Yashim nodded. Only a few years ago-it seemed a lifetime-he would have been challenged instantly and whisked through with the certainty that a hundred pairs of eyes were watching him enviously from behind! The old man fished up a bunch of keys and led Yashim across the Second Court, fiddling with them in his hand.

“I have ’em all now, efendi,” he said cheerfully. He payed them out as they walked: the key to the kitchens, the key to the stable block. “This one,” he said, holding a huge iron key up to the light, “you’d never guess.”

“The grain bins,” Yashim said.

“That’s right, efendi. That’s the one. The grain bins. Heavier than the grain now, I expect. This little one?”

“I’ve no idea,” Yashim admitted.

The old man chuckled. “I’ll show you something, efendi. Just you watch.”

They stopped at a small door set into the farther wall of the Second Court. To their left stood the divan room, with its vast jutting eaves, where the great pashas had discussed the business of an empire that stretched from the gates of Vienna to the Pyramids. Kingdoms had been broken in that hall; armies raised for glory, and for defeat; the fate of whole races settled; men had been honored or destroyed by a word, a sign, a stroke of the pen. Now it was empty.

The halberdier fitted the key into a tiny lock. With a single twist the door swung open.

“Surprised, efendi? That’s right, that little key.”

There was no need to say any more.

Yashim went inside. The entrance to the harem was like a street in miniature, open to the sky for the next few yards, with the windows of the Black Eunuchs’ apartments projecting over the paving stones. Only it was a street of perfectly polished marble, with fountains that flowed from niches in the walls; and it was utterly silent.

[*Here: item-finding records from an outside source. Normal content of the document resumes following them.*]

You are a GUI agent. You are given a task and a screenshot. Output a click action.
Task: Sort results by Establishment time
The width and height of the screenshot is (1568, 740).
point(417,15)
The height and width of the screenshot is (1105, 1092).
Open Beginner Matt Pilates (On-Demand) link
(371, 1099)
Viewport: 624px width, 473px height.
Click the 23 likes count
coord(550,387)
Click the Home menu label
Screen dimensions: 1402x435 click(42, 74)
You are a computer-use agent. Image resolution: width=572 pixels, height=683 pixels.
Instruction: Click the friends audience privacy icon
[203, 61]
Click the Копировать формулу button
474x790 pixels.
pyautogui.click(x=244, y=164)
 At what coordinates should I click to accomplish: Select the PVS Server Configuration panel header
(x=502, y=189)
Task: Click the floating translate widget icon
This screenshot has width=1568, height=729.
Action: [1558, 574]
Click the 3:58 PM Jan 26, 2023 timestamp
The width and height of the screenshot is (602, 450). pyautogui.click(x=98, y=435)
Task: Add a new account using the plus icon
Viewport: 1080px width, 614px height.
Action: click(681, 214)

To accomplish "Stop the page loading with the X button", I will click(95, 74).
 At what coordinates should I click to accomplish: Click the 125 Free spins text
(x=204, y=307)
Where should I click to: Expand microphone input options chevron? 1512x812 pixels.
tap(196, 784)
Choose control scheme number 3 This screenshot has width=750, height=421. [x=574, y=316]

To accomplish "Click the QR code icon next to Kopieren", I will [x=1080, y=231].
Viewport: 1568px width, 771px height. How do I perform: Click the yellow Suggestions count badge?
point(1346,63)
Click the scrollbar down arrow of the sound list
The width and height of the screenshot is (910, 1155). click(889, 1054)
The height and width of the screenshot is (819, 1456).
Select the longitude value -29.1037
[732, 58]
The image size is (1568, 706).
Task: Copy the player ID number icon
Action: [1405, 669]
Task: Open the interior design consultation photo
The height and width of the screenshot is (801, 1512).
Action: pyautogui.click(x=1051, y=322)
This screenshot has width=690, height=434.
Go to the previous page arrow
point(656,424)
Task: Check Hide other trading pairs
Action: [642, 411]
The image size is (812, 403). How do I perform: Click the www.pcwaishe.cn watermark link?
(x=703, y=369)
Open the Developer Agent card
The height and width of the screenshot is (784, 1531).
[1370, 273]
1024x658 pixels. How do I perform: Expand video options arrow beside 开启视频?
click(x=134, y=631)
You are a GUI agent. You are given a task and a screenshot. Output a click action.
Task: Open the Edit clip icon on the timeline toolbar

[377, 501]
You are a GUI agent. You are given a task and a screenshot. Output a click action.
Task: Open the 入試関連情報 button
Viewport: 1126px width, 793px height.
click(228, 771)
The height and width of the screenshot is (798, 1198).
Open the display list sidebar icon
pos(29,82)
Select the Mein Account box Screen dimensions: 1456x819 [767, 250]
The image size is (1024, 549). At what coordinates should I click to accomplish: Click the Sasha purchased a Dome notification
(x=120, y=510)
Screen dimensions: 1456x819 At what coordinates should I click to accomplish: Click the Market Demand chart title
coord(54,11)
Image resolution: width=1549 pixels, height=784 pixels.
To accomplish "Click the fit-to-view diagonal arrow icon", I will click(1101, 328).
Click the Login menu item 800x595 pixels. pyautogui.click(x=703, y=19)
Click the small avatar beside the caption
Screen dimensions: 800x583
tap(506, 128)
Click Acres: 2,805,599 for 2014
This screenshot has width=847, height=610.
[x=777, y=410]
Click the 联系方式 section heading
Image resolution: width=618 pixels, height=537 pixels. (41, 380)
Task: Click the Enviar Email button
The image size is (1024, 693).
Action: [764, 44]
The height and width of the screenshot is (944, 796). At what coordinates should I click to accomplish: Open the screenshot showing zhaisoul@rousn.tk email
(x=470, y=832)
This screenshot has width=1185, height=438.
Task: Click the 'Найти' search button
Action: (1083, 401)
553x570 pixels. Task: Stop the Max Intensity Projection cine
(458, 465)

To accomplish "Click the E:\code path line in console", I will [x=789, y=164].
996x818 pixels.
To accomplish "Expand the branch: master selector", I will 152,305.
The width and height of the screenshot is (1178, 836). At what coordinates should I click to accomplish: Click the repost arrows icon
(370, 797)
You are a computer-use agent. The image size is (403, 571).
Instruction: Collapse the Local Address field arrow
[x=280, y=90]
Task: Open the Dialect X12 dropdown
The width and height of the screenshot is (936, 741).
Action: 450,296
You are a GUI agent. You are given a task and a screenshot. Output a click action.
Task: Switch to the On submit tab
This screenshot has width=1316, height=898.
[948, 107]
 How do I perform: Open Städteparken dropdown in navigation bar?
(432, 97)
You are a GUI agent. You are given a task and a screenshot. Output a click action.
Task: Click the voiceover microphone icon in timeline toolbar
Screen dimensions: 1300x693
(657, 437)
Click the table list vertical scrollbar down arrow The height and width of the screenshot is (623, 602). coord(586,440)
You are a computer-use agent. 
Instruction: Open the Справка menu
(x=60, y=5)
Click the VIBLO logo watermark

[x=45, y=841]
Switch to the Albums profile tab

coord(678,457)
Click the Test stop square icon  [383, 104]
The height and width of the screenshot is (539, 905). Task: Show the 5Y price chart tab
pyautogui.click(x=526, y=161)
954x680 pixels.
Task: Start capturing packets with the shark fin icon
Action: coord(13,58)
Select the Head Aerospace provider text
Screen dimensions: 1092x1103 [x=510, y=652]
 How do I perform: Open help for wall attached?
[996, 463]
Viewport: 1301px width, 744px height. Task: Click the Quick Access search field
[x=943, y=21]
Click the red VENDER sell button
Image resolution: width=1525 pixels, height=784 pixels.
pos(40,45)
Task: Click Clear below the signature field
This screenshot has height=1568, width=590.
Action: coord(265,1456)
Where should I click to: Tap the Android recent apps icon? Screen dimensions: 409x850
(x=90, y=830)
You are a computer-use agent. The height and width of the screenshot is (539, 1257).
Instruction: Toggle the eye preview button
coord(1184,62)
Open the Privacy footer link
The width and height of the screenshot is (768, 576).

The door closed behind him. He heard the slap-slap of slippers on the flags, and an old black man in a beautifully embroidered kaftan and a vast white turban came around a corner, fanning himself with a fan made of reeds.

“Hello, Hyacinth.”

“Oy, oy, Yashim. It’s getting late.”

“I’m sorry.” Only two or three years earlier, this would have been the most important time in the life of the harem: the hour of gossip and intimacy over food, when thousands of succulent dishes would stream from the palace kitchens to the sultan’s apartments; the hour, above all, of the gozde ’s final preparations, bedecking, perfuming, calming the nerves of the girl fortunate enough to have been selected to share the sultan’s bed that night. The whole harem would have fluttered and twittered like a forest of little birds.

The stillness was audible now.

“Ask the valide, Hyacinth, if she will receive me.”